Addiction et réduction des risques dues aux drogues: Addiris, pour une transformation des politiques publiques
Réunis à Dakar du 16 au 18 décembre dernier, les membres du réseau ADDIRIS demandent une transformation des politiques publiques en matière d’addictions, fondée sur les droits humains, la dignité, la santé et la sécurité publique. Les acteurs ont fait face à la presse hier, mercredi à Dakar.
Pour la réduction des risques face aux addictions, des pays de la francophone se sont rassemblés pour mettre en place un réseau dénommé (Addiris). Engagés à promouvoir la réduction des risques comme réponse pragmatique et humaine aux défis des addictions, ces derniers se sont réunis pendant trois jours à Dakar pour réfléchir sur les mécanismes à mettre en place pour atteindre l’objectif. Pour les parties prenantes de ce réseau, le projet s’inspire de l’expertise de terrain, des avancées scientifiques, et de la richesse des échanges interculturels. Selon le professeur Idrissa Ba, directeur du centre de prise en charge intégré des addictions de Dakar, (Cpiad) : « quand on met les deux termes addiction et réduction des risques qui renvoient à (Adirais), c’est pour montrer qu’il y a quelque chose qui doit évoluer dans nos pratiques. Il ne faut pas qu’on reste sur ce qu’on a toujours fait jusque-là, parce que c’est un domaine qui est très mouvant celui des drogues ».

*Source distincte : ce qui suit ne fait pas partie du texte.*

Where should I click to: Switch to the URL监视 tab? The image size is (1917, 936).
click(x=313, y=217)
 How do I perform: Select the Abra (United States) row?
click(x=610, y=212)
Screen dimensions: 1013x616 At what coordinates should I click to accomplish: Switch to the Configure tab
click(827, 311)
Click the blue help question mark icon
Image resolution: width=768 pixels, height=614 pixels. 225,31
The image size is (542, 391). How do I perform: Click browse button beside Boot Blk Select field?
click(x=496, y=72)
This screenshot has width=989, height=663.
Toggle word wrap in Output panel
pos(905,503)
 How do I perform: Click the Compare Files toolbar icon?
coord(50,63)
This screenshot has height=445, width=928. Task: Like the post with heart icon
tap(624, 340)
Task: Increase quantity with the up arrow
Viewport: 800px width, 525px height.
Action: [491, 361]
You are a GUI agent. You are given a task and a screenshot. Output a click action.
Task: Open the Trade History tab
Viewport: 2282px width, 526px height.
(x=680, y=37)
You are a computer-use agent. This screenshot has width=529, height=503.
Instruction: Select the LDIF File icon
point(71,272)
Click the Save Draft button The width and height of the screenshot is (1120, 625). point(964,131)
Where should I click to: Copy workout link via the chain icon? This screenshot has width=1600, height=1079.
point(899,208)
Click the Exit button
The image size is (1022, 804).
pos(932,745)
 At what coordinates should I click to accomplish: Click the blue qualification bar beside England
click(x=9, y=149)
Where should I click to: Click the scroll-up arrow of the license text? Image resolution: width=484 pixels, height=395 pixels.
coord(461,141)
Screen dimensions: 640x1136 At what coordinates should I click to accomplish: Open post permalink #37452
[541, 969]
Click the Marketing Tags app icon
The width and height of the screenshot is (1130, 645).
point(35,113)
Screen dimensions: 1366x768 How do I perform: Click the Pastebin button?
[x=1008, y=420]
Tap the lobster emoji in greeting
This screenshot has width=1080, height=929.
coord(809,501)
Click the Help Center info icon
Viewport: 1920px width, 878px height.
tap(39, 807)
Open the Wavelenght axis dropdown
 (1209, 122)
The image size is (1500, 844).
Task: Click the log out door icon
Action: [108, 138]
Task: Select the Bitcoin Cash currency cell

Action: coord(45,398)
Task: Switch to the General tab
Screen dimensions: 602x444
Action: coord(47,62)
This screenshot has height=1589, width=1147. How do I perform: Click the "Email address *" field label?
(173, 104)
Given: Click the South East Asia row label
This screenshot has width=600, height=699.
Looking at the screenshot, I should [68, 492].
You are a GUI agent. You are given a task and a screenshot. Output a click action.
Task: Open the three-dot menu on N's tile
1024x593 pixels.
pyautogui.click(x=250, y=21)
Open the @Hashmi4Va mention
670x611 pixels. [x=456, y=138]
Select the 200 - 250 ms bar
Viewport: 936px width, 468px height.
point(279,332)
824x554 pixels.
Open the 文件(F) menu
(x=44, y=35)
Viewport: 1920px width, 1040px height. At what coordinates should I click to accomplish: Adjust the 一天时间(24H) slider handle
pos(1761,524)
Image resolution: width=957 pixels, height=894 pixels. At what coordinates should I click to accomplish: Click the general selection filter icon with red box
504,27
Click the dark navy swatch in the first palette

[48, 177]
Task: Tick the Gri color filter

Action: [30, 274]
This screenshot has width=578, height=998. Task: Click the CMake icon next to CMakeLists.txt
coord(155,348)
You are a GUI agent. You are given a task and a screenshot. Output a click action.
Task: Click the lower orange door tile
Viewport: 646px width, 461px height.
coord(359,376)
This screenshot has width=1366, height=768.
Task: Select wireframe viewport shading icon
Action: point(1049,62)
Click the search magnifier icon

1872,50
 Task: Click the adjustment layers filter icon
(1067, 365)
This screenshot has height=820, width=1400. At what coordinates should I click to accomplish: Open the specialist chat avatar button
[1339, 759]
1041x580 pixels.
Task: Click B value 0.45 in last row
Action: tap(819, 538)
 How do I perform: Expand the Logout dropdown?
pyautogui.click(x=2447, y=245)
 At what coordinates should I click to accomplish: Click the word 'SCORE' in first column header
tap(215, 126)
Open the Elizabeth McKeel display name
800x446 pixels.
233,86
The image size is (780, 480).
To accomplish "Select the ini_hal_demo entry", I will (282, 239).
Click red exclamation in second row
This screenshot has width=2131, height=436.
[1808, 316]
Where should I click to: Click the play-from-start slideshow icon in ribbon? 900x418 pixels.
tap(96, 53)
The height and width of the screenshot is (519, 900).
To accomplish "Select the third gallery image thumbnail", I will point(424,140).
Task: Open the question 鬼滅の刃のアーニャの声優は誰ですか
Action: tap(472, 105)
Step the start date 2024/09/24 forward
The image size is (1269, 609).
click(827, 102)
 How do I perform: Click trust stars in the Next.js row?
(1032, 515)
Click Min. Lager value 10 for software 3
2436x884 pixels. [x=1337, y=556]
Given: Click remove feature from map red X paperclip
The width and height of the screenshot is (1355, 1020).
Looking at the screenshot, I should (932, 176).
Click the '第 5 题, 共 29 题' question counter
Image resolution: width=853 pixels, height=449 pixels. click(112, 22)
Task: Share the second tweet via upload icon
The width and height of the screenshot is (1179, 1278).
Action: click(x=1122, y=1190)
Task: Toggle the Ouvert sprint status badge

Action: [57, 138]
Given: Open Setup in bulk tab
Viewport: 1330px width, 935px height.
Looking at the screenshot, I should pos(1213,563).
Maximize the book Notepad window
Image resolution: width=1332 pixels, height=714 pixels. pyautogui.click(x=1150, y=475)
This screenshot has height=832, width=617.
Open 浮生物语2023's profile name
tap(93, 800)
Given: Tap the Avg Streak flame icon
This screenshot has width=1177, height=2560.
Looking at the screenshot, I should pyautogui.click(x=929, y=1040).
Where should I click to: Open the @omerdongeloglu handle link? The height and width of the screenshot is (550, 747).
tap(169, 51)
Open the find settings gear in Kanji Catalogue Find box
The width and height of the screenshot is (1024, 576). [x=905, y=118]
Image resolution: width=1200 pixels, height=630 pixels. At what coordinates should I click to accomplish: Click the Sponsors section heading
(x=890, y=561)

Et d’ajouter : « pour parler plus spécifiquement du cas du Sénégal et de l’Amérique de l’Ouest, que je maîtrise beaucoup plus, il y a de nouvelles drogues, de substances qui circulent. Donc, il nous faut nous adapter sans cesse. On ne peut pas continuer à courir derrière ces problèmes. Ce qu’il nous faut, c’est vraiment changer les stratégies dans nos réponses».
Pour le représentant de la France, la consommation de drogue est plus souvent liée à la précarité. « Je pense que la grande question n’est pas tant que ça la drogue, c’est la précarité́. Aujourd’hui, de par notre expérience d’accompagnement dans différents services, c’est qu’il se joue véritablement, c’est une façon de dire que la précarité́ est extrêmement exacerbée dans la plupart des sites de consommation, que ce soit les quartiers du Nord-Est parisien, les quartiers de Côte d’Ivoire en passant par la banlieue de Dakar, la question des drogues devient quasiment l’épiphénomène qui cache le vrai sujet, qui est le sujet de la précarité́ » a souligné Abdou Ndiaye.
A la fin des travaux, les pays membre de l’Addiris que sont le Burkina Faso, la Côte d’Ivoire, la France, le Canada (Québec), le Sénégal, la Suisse ont produit un manifeste. A cet effet, ils estiment avoir fait le choix d’unir leurs forces au sein de la francophonie pour créer un espace d’apprentissage mutuel. Des expériences échangées lors de cette Académie, à l’image des débats ouverts et inclusifs qu’ils vont promouvoir et qu’ils démontrent que la coopération est la clé pour élaborer des politiques cohérentes, adaptées et durables. « Les politiques des drogues actuelles, centrées sur la répression et la prohibition, ont échoué à protéger les personnes et à réduire les dommages sociaux liés aux addictions », a fait savoir Addiris. Et de constater aussi que ces politiques ont engendré des violations des droits humains, y compris le droit à la vie, à la santé, à la sécurité et à la dignité.
Une répression qui selon le réseau marginalise les personnes consommatrices, souvent confrontées à la stigmatisation et à des traitements dégradants. Les pays ont aussi relevé au cours de leur rencontre une absence de régulation cohérente, laissant les États désarmés face aux nouvelles substances et à leurs impacts sociaux, une absence de reconnaissance et d’investissement dans des pratiques innovantes, adaptées aux nouvelles substances et réalités. Face à ces constats, les pays ont appelé à faire encrer la réduction des risques dans les politiques publiques, en mettant au cœur des actions sociales les principes de dignité, de droits humains, de sécurité et de liberté. De dépénaliser la consommation et décriminaliser les actes liés à l’usage personnel, pour mettre fin à des pratiques punitives incohérentes avec les objectifs de santé publique. Réguler les substances psychoactives, en reprenant des mains des mafias le contrôle des marchés pour assurer la sécurité et la santé des citoyens et citoyennes, et en intégrant les apprentissages issus d’expériences réussies ailleurs, mais de développer des services intégrés et accessibles, combinant prévention, traitement, réduction des risques et accompagnement social, en impliquant les personnes concernées à tous les niveaux, pour répondre aux besoins complexes des populations concernées entre autres.